Lung T Cell Activation in an Outbred Pig Transplant and Ischemia-Reperfusion Injury Model

Purpose Primary graft dysfunction (PGD) contributes to morbidity and mortality after lung transplantation. Ischemia-reperfusion injury (IRI) is a major risk factor for PGD. While the adaptive immune system contributes to IRI, its role is not well understood. The pig lung transplant (LTx) IRI model is useful for pre-clinical testing: however, assessment of immune changes is limited by poor pig-specific reagents. Our objective was to establish strategies for studying changes in adaptive immune cell recruitment and activation in a pig IRI model. Methods Pig lung tissue samples (standardized for size) were collected from separate 4h and 72h pig IRI survival models. Samples included: donor lung post-flush but prior to cold ischemic preservation (pre-CI), donor lung post-CI prior to transplant, post-transplant left allograft with IRI (IRI), and contralateral right native lung (no IRI). Novel porcine flow cytometry panels were developed and used to characterize T lung leukocytes. A one-way ANOVA was used; p Results Both T cell and non-T cell lung tissue leukocytes trended down during CI (post-CI vs. pre-CI) (Fig A, B). After reperfusion, non-T cell leukocytes generally increased (Fig B) without a marked change in CD3 T cells (4h IRI vs. post-CI) (Fig A).
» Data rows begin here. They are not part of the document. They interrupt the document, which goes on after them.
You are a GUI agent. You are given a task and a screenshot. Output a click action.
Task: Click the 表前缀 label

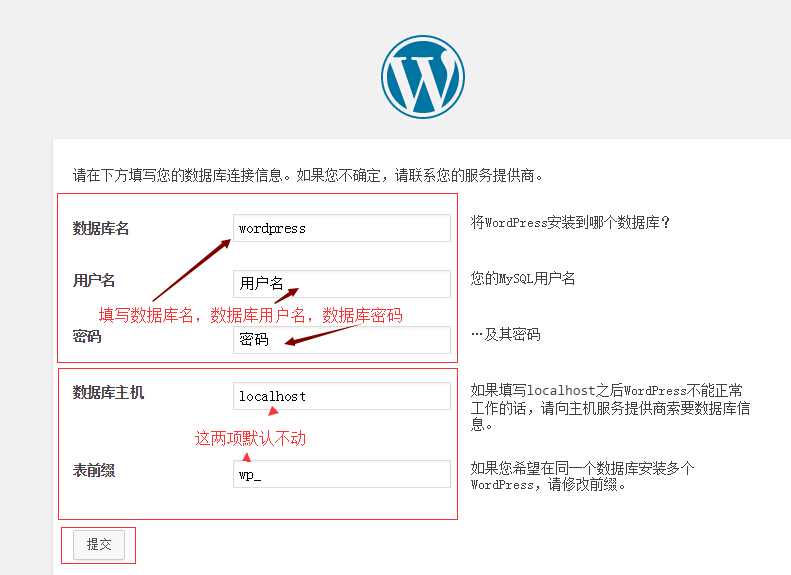(94, 471)
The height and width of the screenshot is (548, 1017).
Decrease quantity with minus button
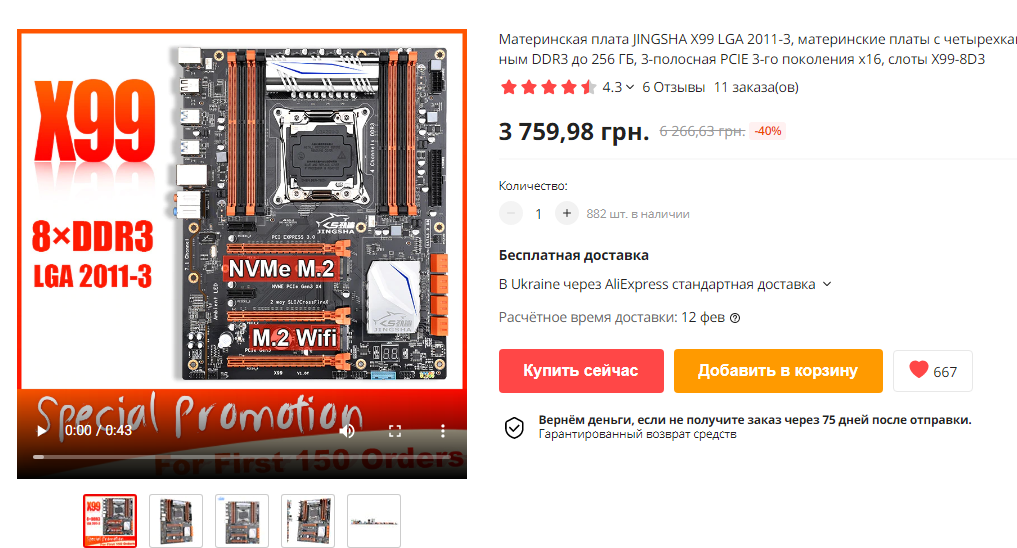[x=511, y=213]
The CD4:CD8 ratio increased compared to post-CI in both the allograft and native lung but returned to a CD8 predominant ratio at 72h post-IRI (Fig C). The effector:non-effector T cell ratio increased 4h post-IRI and remained high at 72h post-IRI (Fig D). Concurrently, IRI was linked with a significant decrease in naive CD4 T cells, which were almost undetectable at 72h post-IRI (Fig E). Conclusion In a pig LTx IRI model, substantial T cell activation was seen, supporting the involvement of the adaptive immunity in lung IRI, despite minimal T cell recruitment. The flow cytometric strategies developed will be used to further define adaptive immune responses in pig IRI, effects of IRI-directed therapies, and their role in the development of PGD.